• AVAILABLE RECORDS:
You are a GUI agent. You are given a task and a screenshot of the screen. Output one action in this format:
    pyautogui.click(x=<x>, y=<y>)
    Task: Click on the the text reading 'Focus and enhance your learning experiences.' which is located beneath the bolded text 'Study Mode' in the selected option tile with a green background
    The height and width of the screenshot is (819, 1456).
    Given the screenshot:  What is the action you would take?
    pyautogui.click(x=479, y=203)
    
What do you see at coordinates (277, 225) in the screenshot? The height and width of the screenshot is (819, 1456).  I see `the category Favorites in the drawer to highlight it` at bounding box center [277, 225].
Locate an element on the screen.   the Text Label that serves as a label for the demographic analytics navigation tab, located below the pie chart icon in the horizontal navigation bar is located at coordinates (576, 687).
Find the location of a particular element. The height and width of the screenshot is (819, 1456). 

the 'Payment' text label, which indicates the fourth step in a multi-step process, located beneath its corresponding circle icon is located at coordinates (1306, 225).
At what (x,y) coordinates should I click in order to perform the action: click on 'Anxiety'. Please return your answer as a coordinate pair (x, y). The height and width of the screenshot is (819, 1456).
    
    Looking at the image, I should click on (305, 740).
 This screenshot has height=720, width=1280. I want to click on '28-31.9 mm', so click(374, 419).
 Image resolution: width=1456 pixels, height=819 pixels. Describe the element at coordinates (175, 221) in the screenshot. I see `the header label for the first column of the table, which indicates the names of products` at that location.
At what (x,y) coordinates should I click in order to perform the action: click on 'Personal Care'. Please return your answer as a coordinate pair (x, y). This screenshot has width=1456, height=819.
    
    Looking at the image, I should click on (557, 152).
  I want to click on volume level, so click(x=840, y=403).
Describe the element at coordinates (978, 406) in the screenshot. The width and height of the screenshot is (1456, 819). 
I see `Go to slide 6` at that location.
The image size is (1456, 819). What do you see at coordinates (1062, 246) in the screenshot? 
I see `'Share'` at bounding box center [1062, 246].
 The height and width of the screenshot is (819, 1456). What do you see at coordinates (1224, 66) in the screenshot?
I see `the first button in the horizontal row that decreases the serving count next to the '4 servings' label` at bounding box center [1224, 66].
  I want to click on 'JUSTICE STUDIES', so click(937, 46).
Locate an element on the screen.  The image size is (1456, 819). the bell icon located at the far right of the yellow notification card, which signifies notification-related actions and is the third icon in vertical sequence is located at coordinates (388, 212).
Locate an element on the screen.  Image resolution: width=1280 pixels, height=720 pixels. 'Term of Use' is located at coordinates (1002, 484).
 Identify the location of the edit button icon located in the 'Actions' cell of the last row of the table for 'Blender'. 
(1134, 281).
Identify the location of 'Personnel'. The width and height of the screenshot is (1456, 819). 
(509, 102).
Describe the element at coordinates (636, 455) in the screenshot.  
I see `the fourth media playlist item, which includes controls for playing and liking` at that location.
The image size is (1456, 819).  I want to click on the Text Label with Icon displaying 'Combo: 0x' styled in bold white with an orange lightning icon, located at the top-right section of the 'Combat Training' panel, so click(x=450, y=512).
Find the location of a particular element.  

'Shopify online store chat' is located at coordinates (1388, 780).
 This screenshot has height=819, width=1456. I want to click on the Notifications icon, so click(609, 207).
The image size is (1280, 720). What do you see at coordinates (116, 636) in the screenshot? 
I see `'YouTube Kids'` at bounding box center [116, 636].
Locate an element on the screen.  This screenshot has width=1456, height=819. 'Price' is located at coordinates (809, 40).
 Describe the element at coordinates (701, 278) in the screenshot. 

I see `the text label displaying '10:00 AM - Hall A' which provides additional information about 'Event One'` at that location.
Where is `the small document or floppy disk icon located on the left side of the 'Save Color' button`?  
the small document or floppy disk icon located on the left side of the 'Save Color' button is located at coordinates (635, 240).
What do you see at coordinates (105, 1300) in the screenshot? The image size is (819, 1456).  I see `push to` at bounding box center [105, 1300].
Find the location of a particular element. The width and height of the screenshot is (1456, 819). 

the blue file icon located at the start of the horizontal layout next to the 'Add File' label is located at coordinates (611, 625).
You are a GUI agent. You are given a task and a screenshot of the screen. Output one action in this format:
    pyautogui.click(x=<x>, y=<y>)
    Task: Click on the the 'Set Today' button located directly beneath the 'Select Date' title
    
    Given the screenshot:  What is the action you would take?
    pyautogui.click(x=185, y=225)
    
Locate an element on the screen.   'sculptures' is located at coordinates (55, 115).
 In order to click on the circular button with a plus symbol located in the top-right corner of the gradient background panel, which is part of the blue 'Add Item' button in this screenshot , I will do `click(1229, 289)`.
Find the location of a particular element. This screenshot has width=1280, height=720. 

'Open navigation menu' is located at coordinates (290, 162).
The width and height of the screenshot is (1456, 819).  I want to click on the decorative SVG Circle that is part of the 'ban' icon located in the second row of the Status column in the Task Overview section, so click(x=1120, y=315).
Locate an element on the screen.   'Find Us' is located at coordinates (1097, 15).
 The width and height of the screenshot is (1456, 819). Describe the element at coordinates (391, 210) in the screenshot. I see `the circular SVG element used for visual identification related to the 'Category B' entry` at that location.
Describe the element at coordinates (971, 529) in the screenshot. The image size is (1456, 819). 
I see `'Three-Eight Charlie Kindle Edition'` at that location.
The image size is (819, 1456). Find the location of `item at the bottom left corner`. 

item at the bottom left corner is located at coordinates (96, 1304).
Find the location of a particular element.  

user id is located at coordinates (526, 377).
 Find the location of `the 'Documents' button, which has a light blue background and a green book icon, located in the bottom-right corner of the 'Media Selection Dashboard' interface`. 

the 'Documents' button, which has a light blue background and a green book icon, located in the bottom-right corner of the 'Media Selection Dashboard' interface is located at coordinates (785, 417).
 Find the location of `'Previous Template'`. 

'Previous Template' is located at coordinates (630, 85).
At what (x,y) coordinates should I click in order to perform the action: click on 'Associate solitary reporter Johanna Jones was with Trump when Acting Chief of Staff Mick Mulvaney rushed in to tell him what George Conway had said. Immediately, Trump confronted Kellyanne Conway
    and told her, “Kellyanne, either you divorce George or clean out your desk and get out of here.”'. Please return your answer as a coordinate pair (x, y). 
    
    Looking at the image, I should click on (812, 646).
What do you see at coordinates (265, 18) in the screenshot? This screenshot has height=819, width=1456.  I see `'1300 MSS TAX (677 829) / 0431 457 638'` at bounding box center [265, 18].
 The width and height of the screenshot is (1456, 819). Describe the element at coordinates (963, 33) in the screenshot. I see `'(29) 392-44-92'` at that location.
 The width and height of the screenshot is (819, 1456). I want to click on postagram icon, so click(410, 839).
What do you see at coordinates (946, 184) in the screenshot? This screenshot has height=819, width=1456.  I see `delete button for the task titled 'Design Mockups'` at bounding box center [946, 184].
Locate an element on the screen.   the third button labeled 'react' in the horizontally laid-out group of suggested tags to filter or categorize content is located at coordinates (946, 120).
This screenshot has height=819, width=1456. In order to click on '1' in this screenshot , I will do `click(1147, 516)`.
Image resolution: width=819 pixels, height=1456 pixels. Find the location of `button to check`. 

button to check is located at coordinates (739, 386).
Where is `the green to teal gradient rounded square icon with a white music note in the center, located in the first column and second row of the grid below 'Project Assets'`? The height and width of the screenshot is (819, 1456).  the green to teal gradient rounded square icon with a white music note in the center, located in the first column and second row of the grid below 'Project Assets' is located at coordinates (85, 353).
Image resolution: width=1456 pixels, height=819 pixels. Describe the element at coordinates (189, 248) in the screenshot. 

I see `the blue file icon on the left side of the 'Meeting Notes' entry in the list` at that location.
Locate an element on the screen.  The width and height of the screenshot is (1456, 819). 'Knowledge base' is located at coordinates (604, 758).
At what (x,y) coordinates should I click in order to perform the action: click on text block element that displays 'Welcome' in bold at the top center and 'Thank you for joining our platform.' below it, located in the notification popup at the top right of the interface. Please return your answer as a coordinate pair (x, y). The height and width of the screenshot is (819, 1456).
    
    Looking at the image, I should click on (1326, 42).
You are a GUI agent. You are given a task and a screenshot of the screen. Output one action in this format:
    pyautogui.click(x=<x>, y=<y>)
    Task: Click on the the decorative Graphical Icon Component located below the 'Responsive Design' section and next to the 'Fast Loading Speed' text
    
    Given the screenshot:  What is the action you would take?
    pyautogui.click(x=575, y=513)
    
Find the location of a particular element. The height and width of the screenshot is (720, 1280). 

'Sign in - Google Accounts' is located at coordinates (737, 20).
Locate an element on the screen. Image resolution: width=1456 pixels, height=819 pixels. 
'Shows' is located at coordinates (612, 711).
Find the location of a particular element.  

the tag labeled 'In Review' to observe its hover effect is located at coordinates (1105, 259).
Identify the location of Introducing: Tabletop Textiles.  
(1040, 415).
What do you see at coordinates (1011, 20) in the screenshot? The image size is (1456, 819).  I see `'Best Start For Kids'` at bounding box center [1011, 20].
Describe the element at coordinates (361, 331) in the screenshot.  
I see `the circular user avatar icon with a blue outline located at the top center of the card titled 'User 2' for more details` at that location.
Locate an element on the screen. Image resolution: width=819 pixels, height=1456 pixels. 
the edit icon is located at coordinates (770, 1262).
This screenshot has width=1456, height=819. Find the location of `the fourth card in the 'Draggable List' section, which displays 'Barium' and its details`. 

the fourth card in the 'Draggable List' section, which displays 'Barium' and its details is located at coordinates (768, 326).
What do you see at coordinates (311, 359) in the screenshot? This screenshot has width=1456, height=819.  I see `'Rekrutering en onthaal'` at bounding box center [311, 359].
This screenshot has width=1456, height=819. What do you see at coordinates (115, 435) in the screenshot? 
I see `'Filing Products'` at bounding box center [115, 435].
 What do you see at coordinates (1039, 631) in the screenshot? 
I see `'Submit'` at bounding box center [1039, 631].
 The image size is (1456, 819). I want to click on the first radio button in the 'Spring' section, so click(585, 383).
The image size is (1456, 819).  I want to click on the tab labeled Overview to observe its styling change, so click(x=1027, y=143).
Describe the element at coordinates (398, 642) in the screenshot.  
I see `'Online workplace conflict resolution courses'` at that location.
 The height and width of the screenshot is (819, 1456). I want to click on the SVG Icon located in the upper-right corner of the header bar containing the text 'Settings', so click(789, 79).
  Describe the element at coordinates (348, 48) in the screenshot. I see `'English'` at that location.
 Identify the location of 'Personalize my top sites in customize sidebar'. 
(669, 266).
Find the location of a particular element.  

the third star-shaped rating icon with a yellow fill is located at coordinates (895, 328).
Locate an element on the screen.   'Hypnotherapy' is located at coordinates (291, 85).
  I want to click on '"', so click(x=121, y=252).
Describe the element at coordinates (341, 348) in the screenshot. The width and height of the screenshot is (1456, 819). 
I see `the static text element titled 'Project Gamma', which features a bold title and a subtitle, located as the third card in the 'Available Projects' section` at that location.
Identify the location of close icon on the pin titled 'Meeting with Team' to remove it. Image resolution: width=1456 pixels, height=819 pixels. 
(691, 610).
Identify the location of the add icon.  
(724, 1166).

• WRITTEN REQUEST: Put the lines of the material above, from the line containing "click on text" through the line containing "Looking at the image, I should click on (1326, 42).", into a Markdown table with the columns Row and Text, numbering each line and leaving out blank lines.

• RESPONSE TO THE EXERCISE:
| Row | Text |
|---|---|
| 1 | At what (x,y) coordinates should I click in order to perform the action: click on text block element that displays 'Welcome' in bold at the top center and 'Thank you for joining our platform.' below it, located in the notification popup at the top right of the interface. Please return your answer as a coordinate pair (x, y). The height and width of the screenshot is (819, 1456). |
| 2 |     Looking at the image, I should click on (1326, 42). |